Poudriere does that, compile in RAM, I mean...  The window manager being unresponsive is just what other people were saying that setting helped, I'm not sure if it really changes anything, I'd have to try twice the same thing, which I haven't...

I actually have another problem semi-related to compiling in RAM with Poudriere... it runs out of memory, and it creates a kernel panic, and everything just stops working...

I set Poudriere to use 6 builders, and 2 GB of RAM for the work dir + 1 GB of RAM for jails instead of 8 + unlimited to prevent that happening, but I'm not sure if that's optimal...

I'd rather just properly manage swap and resources than set limits for a particular program... like this is a big problem, IMO...
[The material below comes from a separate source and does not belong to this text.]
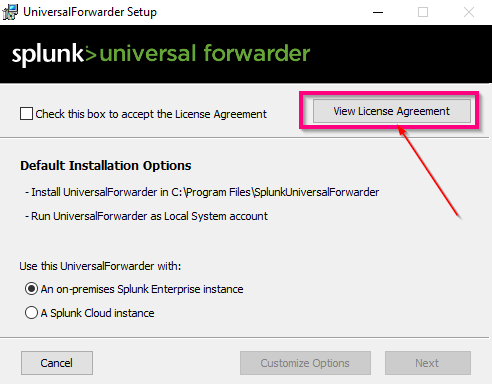
Task: Select the Splunk Cloud instance radio button
Action: click(31, 313)
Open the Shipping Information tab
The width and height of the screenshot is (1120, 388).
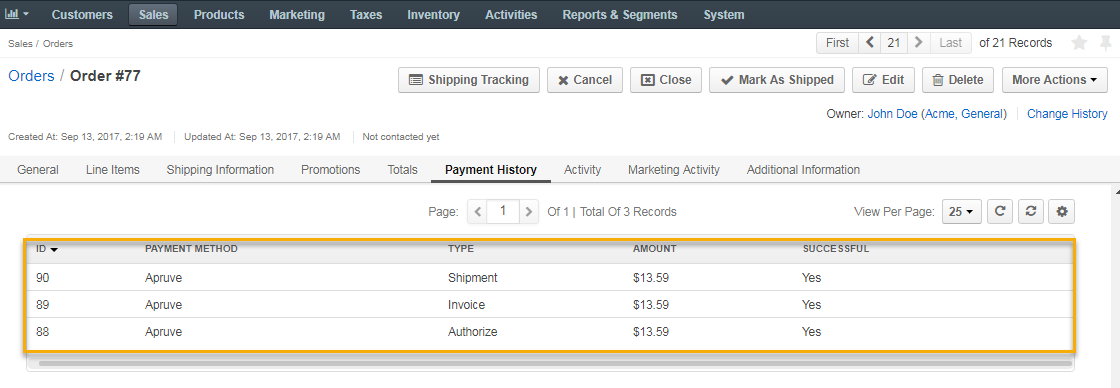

Here's the thread I'm talking about: https://forums.freebsd.org/threads/63384/


----------



## phoenix (Nov 24, 2017)

/boot/loader.conf is for setting things *before* the kernel is loaded.  This is mainly for things that can't be changed once the kernel is loaded.

/etc/sysctl.conf is for setting things *after* the kernel is loaded but *before* any users have logged in.

sysctl(8) is for settings things *after* the kernel is loaded and *after* a user has logged in.  Mostly for changing/testing things on the fly before making the setting permanent by adding it to /etc/sysctl.conf.

The easy way to find out where the setting goes:  try to change it form a shell using sysctl(8).  If you get an error about the tunable being read-only, then it goes into loader.conf.  If the change takes effect, then it goes in sysctl.conf.


----------



## rigoletto@ (Nov 25, 2017)

> Poudriere does that, compile in RAM, I mean...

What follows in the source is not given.